§ **Document passage**:

Injury, EGF, and UTP have unique roles in associating adaptor molecules PLCγ1 and Grb2. A: The HCLEs were lysed, and *in vitro* GST-fusion protein assays were performed. Cells were stimulated with UTP and EGF (0.5 and 5 nmol/L). The GST-PLCγ–Src homology domains were used to bind the cell lysates. An SDS-PAGE Western blot analysis for binding of EGFR and Grb2 was performed. B: The HCLE cells were stimulated with a control media change (−), 25-μmol/L UTP, 25-μmol/L UTP followed by 5-nmol/L EGF, or 5-nmol/L EGF for 5 minutes. Lysates were immunoprecipitated by EGFR antibody and run on SDS-PAGE, and Western blot analysis was performed for p-PLCγ and total PLCγ. C: Cells were stimulated with media change, UTP, EGF, or both UTP and EGF. The EGFR was immunoprecipitated from the lysates, and Western blot analysis was performed. Blots are representative of three independent experiments.

Effect of UTP on Cell Migration

Migration assays were performed to examine the role of EGFR in nucleotide-mediated cell migration. In the first set of experiments, HCLE cells were preincubated in the presence or absence of AG1478, an EGFR kinase inhibitor, and stimulated with UTP, EGF, or media change (control); wounds were made. Images along the wound margin were taken every 20 minutes. Optimization experiments established a wound size for which proliferation was not required to close the wound.⁵ The absence of proliferation during corneal epithelial wound migration has been well documented by several investigators.^3,16,38–40

Wound closure of 30% was detected in unstimulated cultures, whereas cells stimulated with either UTP or EGF attained an average 65% to 70% wound closure (Figure 7A). Cells pretreated with AG1478 demonstrated a significant reduction in the groups stimulated with EGF or UTP (P < 0.05). When HCLEs were stimulated by EGF, the rate of migration was greater than the rate for other conditions for the first 5 hours (Figure 7C). In contrast, cultures stimulated with UTP showed a constant migration rate over time (Figure 7C). When cultures were pretreated with the kinase inhibitor, the cells migrated at a slower rate over the entire distance whether stimulated with EGF or UTP. Analysis of movies revealed that epithelial cells back from the leading edge migrated into the wound region to fill the void. The HCLEs stimulated with EGF or UTP showed that cells at the leading edge possessed rapid movement toward the center of the wound and then continued to move in a swirling pattern (Figure 7, E–G). Cells preincubated with AG1478 retained the ability to be motile but lost the ability to detect which direction to travel to close the wound (data not shown).

§ **Recorded information**:
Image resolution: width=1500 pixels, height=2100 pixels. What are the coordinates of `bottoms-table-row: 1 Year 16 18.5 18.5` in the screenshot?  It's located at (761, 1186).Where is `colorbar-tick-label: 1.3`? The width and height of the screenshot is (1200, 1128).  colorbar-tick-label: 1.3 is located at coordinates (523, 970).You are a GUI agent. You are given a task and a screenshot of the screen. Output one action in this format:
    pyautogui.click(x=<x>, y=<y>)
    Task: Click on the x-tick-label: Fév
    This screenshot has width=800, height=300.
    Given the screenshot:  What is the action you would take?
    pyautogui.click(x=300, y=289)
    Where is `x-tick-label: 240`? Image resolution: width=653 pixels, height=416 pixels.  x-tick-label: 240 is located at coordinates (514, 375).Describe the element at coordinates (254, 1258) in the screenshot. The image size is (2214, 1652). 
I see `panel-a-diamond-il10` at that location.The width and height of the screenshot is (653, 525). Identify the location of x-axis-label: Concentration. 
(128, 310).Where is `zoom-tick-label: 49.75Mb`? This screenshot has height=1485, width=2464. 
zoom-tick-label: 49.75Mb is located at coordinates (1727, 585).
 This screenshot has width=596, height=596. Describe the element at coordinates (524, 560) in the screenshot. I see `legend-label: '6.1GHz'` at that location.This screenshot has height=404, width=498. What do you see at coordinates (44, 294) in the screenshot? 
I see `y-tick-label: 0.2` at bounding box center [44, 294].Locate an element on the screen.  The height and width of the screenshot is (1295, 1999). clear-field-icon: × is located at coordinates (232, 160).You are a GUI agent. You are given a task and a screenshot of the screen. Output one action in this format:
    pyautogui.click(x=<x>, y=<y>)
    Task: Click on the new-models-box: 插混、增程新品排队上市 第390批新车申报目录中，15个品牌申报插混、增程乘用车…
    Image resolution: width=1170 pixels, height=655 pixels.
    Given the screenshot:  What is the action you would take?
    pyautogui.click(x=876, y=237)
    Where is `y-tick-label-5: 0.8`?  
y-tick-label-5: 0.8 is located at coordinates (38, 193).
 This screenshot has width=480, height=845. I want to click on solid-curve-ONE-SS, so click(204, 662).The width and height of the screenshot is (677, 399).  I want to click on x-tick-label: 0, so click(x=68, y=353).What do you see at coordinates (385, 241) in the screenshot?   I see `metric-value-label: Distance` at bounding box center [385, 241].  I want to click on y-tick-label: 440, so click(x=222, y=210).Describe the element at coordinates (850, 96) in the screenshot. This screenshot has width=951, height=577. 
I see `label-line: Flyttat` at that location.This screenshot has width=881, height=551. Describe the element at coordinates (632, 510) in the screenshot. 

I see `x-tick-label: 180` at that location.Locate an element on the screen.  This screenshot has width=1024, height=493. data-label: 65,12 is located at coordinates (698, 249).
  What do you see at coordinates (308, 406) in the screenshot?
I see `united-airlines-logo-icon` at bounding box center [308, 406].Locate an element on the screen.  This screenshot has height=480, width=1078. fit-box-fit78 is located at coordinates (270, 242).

§ **About this exercise**:
According to the passage on UTP and corneal epithelial cell migration, why were the migration assays performed?

§ **Expected answer**:
They were performed to examine the role of EGFR in nucleotide-mediated cell migration.